**Entries provided:**
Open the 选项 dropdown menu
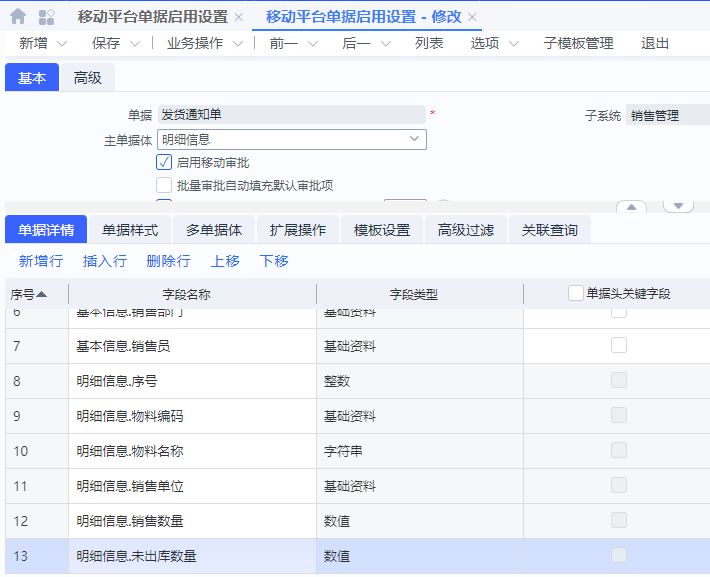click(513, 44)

...

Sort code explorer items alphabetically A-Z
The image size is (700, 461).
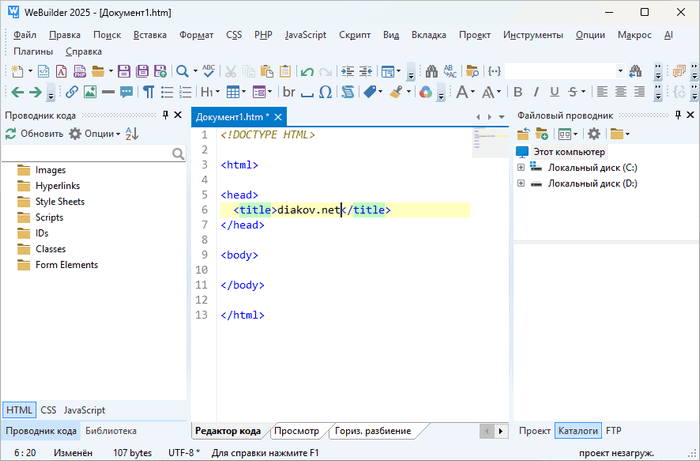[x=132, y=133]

==

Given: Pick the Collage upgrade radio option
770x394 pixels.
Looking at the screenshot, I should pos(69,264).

**Problem details:** Return the records verbatim, beginning with the line containing "Sort code explorer items alphabetically A-Z" and ending with the line containing "[x=132, y=133]", both included. Omit the pictures from your answer.

**Expected answer:**
Sort code explorer items alphabetically A-Z
The image size is (700, 461).
[x=132, y=133]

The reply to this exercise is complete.